*Page text*.

..........

After you die, your last will and testament must be approved by the local probate court. The judge will determine if the document is the last will of the deceased, review the inventory of the estate and confirm who will administer the estate proceeds. It is known as “executing” a will.

Wealth Advisor’s recent article entitled “Avoid these 3 estate-planning mistakes and make probate cheaper and easier for your loved ones” discusses some mistakes that people make and how to avoid them.

  1. You do not have a will, or you have a will that was written in another state. You also should have a current will. Life changes, and you need a will for where you live in now. Residency is defined differently in each state, and an out-of-state will delays the probate process, because it fails to satisfy state requirements. Worse yet, it may even be declared invalid.

If there is no will, the deceased is said to have died “intestate,” and his estate must go through probate. However, an administrator will be named by the judge to distribute assets, according to state law. It can be a lengthy and often costly process.

..........

*Records supplied*.
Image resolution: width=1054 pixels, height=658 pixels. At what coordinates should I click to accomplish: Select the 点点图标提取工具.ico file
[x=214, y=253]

..........

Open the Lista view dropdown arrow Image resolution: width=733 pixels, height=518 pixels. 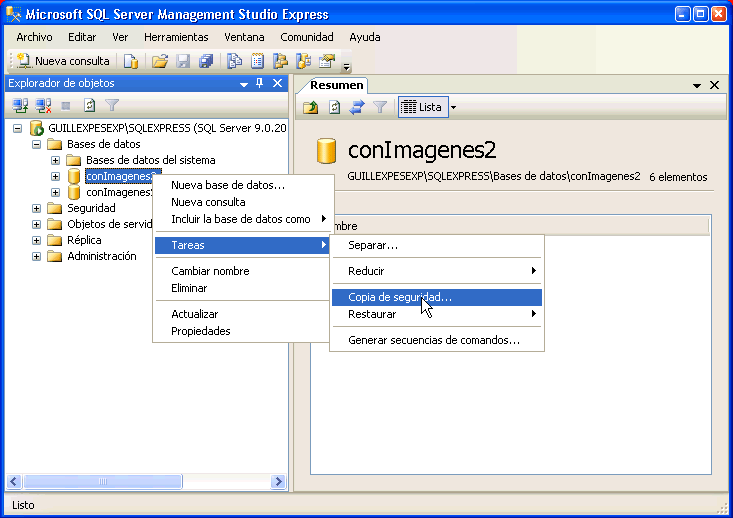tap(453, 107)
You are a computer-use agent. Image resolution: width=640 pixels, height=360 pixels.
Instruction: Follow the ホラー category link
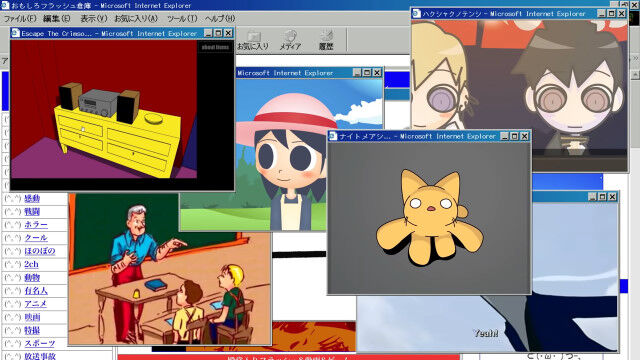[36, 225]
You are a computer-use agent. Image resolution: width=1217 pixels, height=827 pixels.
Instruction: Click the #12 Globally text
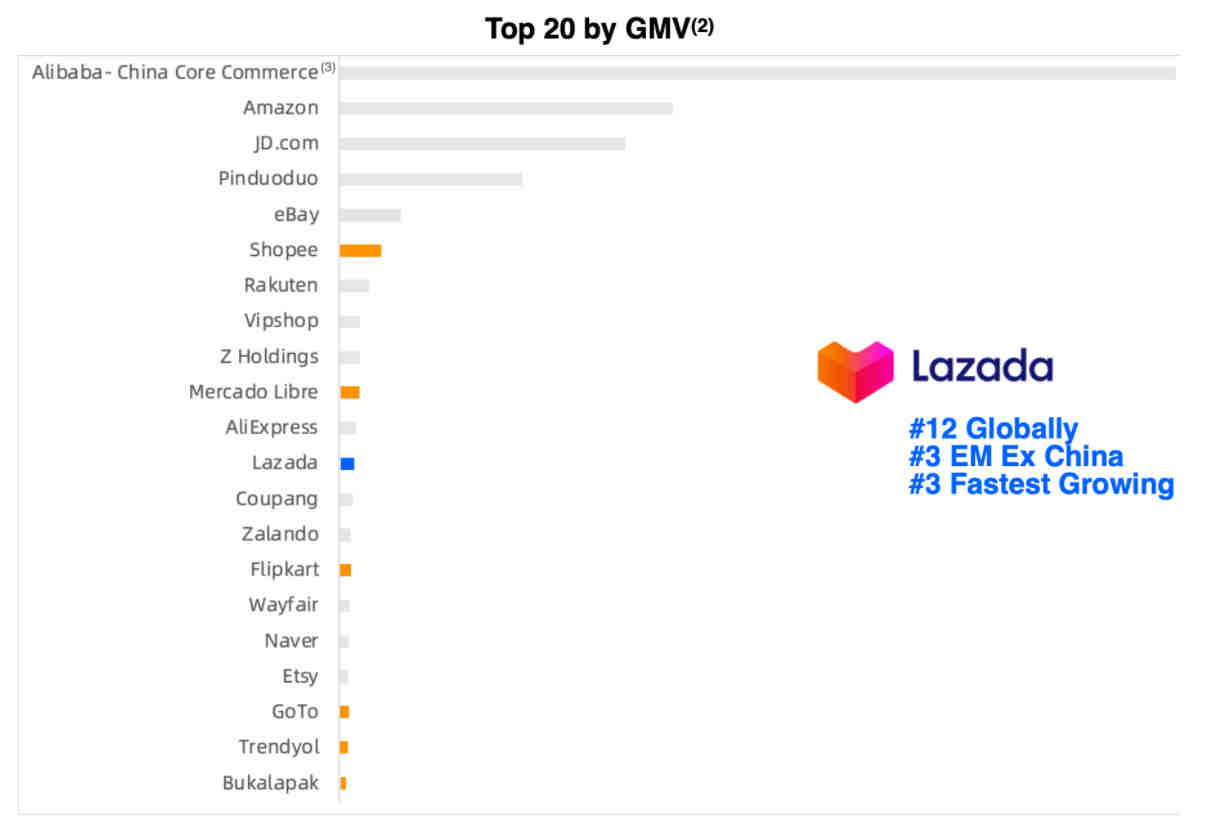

..........

*To do*.
**a)** Translate this sentence from the estate-planning text into Spanish: "It can be a lengthy and often costly process."
**b)** Please write the next part of the estate-planning text, picking up after its last sentence.
The records are separate material and have no connection to the estate-planning text.

*Per-task answers*.
**a)** Puede ser un proceso largo y a menudo costoso.

**b)**
Some people do not want to hire an attorney to create their estate plan or write a will, because they believe it is too expense or they never get around to doing it. However, if you die without a will, the legal costs will be even more and that will be paid by your estate—that decreases what’s left to give to your heirs.

  1. Mixing up estate taxes with probate. Your estate may be too small to be subject to federal tax, if it is less than the $11.58 million exemption. However, you still will be subject to probate and possibly a state estate tax. Therefore, you still need an estate plan.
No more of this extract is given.